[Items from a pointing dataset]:
* * *

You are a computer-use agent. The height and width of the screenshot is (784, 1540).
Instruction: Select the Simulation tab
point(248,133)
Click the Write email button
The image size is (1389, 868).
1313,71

* * *

[DIRECTION]:
Pull out each line in the items above that contains the word "height" and list those lines.

[EXERCISE OUTPUT]:
You are a computer-use agent. The height and width of the screenshot is (784, 1540).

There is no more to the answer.